La découverte de ce prodigieux baryton était une magnifique surprise. Il est exceptionnel ! Le timbre sombre, coloré, l'extension aigüe, les nuances, la sensibilité... C'est vraiment du chant verdien de la plus belle eau et il m'a rappelé, plus que Bruson que je trouve plus clair, des voix noires telles que celle de Bastianini ou de l'excellent Sereni. Son magnifique air du 3e acte valait à lui seul le déplacement. J'ai cependant trouvé dommage que Rustioni coupe court à l'ovation qui suivait, en reprenant la musique.
Les autres chanteurs pâtissent quelque peu de ce voisinage...
Roberto Tagliavini, vu plusieurs fois à l'OnP (Contes, Carmen, Bohème...) et que j'ai toujours trouvé bien chantant mais ennuyeux était très en forme et plus impliqué qu'à l'accoutumée, avec des éclats convaincants au dernier acte. On peut cependant regretter un grave un rien léger.
Francesco Meli dispose d'une puissance appréciable mais je trouve le timbre assez ingrat (alors que je le trouvais super en Don Ottavio ou dans Rossini il y une dizaine d'années) et son large vibrato est parfois gênant. Même s'il ne s'économise pas, on sent que le rôle est trop large pour lui et il a de plus du mal à camper un personnage crédible, étant très emprunté et peu charismatique.
La pauvre Carmen Giannattasio hurle à qui mieux mieux et ne dispose ni de l'extension requise (graves inexistants, médium peu audible, seul l'aigu surnage mais fait mal aux oreilles) ni de la virtuosité (vocalises allègrement savonnées dans son air d'entrée). Etrange qu'une chanteuse qui balançait contres-ré et mi bémol il y a quelques années dans Maria Stuarda (face à A. Kurzak) soit aujourd'hui en difficulté dès le si.

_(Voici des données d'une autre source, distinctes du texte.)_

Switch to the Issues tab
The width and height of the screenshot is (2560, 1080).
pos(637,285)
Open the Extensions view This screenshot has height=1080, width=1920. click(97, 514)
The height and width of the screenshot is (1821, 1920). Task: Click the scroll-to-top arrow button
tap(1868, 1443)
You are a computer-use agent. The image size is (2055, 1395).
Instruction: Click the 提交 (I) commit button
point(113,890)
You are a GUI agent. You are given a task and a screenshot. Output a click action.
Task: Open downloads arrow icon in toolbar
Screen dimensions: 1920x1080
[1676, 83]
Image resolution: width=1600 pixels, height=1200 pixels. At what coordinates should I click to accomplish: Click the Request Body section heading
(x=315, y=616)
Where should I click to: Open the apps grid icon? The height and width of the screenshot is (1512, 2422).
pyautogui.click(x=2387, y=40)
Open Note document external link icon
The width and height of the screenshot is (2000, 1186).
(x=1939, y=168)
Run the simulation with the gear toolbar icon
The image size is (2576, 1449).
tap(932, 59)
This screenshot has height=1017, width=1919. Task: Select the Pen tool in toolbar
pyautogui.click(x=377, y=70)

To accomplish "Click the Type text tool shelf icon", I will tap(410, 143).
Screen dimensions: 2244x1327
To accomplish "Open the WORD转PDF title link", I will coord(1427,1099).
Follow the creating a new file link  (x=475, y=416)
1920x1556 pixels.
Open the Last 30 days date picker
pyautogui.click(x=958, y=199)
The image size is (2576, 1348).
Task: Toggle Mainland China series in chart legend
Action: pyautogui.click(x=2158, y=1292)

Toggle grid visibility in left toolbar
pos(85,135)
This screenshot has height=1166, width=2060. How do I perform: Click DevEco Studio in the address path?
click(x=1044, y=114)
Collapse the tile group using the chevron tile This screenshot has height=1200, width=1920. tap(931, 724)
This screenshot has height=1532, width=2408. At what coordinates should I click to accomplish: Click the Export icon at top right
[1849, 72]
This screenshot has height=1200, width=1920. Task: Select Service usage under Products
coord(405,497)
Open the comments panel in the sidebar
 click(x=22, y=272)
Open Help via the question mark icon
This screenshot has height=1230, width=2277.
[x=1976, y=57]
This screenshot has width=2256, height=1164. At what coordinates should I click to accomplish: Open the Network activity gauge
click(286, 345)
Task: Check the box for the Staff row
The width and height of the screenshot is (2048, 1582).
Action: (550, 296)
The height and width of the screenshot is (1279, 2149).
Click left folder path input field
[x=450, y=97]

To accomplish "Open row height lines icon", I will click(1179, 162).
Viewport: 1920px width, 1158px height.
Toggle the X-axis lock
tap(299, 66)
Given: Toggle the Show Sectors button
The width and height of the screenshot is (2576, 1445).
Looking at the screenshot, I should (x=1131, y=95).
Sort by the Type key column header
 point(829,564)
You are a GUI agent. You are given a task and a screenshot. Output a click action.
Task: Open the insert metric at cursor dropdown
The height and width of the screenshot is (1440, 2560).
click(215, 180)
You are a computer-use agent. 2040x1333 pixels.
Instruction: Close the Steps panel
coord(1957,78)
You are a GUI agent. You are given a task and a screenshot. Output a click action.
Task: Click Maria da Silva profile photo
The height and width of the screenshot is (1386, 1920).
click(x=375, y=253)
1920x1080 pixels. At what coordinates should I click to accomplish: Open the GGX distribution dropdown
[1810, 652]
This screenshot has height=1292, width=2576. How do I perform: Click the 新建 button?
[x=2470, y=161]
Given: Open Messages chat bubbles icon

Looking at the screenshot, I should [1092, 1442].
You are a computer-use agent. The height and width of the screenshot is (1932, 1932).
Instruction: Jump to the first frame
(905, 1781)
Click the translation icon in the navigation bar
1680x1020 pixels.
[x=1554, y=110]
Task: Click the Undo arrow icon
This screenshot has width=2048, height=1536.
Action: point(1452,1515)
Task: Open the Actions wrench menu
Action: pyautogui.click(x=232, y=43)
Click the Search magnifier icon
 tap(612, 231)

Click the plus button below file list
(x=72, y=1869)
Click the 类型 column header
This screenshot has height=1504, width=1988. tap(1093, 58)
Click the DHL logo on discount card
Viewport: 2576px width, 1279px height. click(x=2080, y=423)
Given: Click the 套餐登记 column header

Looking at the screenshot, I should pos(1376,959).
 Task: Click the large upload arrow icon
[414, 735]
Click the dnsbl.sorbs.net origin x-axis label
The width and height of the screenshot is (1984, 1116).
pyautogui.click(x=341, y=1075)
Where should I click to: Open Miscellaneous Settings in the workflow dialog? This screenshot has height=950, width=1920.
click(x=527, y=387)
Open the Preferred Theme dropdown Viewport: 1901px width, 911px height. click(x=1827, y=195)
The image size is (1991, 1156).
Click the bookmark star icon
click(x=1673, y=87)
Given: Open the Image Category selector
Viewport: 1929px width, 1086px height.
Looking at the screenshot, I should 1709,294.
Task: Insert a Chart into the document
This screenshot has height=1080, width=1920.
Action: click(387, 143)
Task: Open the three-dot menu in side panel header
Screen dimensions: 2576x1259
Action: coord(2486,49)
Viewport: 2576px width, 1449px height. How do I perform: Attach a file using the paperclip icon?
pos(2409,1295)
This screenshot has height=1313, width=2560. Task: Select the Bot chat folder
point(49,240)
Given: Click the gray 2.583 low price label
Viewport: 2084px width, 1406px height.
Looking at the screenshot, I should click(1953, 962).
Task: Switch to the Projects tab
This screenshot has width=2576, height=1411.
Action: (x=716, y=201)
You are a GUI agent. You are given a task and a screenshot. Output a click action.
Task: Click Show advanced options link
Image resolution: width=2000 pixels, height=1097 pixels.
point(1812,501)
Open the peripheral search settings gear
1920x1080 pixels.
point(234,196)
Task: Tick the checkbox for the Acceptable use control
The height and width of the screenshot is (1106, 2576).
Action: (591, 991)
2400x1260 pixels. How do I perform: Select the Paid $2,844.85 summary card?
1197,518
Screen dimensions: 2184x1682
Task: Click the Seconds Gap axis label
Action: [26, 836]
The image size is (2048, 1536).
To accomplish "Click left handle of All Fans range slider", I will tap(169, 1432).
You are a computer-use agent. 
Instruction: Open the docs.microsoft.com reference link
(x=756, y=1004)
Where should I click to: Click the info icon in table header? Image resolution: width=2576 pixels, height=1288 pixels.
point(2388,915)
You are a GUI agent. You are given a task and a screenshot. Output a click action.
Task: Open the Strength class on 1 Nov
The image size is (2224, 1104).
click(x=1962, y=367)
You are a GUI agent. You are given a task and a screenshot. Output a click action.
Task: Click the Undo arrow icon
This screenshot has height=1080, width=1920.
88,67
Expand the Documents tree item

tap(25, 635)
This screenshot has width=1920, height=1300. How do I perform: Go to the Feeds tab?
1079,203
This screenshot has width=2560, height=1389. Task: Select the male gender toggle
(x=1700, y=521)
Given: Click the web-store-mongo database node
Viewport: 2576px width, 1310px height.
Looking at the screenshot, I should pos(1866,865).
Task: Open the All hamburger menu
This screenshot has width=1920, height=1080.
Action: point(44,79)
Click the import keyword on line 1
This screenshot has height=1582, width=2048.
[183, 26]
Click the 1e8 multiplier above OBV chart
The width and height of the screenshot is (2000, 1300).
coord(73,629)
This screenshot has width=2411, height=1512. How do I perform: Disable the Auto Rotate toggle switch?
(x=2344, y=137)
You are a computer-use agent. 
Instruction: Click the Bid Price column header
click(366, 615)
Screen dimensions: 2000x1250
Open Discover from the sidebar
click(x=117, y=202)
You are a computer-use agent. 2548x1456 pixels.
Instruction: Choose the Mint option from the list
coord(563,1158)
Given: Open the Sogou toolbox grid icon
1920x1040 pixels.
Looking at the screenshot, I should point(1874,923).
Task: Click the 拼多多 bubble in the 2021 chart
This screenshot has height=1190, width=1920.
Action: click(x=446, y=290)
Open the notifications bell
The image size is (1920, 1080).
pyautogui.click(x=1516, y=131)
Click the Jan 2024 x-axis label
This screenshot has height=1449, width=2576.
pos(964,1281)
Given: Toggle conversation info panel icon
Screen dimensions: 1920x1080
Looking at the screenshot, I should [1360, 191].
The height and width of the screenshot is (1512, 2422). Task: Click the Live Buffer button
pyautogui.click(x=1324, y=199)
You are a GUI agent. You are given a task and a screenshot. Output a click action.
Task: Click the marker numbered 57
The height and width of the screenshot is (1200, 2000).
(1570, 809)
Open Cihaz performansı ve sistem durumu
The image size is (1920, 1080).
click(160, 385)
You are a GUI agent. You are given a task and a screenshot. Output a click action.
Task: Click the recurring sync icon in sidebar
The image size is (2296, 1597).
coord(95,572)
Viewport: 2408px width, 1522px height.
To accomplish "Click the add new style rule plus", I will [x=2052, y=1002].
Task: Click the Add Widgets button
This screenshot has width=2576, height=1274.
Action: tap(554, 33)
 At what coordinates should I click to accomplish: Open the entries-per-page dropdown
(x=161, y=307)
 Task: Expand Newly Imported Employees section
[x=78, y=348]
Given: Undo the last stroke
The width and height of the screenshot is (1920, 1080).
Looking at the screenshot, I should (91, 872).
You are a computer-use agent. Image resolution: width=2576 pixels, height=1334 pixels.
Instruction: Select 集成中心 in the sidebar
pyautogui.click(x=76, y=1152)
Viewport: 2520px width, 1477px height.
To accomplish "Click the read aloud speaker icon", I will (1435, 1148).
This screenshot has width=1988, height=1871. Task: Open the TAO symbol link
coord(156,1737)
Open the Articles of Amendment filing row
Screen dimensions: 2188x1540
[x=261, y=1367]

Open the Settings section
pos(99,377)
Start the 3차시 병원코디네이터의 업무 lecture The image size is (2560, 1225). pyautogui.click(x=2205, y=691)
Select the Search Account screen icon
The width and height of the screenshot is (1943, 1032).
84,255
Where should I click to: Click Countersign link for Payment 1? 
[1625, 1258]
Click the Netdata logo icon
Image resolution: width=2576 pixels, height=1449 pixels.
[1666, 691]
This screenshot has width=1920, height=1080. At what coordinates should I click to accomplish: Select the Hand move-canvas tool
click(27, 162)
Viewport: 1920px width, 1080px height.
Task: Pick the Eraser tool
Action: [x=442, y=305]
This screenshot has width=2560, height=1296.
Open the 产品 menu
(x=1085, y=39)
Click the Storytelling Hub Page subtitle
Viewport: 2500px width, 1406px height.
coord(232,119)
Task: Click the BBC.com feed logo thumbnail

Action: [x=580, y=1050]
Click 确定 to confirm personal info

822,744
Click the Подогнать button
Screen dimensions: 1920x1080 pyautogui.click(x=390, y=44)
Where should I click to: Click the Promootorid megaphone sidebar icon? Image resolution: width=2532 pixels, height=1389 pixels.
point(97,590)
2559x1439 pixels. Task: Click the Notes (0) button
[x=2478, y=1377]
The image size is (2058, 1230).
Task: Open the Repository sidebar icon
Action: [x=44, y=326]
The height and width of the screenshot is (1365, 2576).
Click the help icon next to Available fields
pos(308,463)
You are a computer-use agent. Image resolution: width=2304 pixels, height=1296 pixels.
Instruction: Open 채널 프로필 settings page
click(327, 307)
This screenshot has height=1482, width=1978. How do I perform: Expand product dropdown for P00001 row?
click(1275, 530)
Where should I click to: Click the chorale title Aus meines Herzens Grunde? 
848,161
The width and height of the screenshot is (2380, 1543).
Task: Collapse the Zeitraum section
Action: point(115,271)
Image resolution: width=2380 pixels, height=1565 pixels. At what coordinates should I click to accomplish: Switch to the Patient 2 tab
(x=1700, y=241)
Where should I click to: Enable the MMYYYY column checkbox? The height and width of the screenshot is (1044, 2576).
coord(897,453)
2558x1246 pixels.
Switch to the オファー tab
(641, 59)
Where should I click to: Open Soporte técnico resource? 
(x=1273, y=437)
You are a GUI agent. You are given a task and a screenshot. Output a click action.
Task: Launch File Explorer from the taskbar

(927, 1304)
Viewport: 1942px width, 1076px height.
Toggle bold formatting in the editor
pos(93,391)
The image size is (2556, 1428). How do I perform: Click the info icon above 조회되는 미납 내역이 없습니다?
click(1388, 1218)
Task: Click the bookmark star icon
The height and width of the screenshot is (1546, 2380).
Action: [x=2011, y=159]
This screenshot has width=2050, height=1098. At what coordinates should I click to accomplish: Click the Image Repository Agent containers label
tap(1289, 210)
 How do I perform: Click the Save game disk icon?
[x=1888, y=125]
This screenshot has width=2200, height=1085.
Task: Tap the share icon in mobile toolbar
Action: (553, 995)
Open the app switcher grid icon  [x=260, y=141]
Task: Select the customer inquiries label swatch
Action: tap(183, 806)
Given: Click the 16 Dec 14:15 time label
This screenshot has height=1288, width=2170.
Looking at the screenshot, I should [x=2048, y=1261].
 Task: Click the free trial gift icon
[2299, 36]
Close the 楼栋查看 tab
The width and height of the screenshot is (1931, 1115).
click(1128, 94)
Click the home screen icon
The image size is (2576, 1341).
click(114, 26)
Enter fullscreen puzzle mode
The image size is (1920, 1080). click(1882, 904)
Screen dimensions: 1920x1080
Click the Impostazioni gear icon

Huées inutiles et blessantes aux saluts, l'accueil froid du public (surtout après le triomphe de Amartuvshin Enkhbat) suffisait parfaitement à lui faire comprendre qu'elle s'était fourvoyée.
Seconds rôles ok et chœurs excellents.
Daniele Rustioni insuffle une énergie contagieuse mais se laisse parfois aller à une puissance excessive et des effets pompiers, n'arrivant pas à retrouver le fragile équilibre d'un Muti qui reste pour moi au sommet pour ces ouvrages de jeunesse verdienne.
Car cet opéra, malgré quelques passages prosaïques, regorge de merveilleux moments musicaux annonciateurs des grands chefs d'œuvre de la maturité.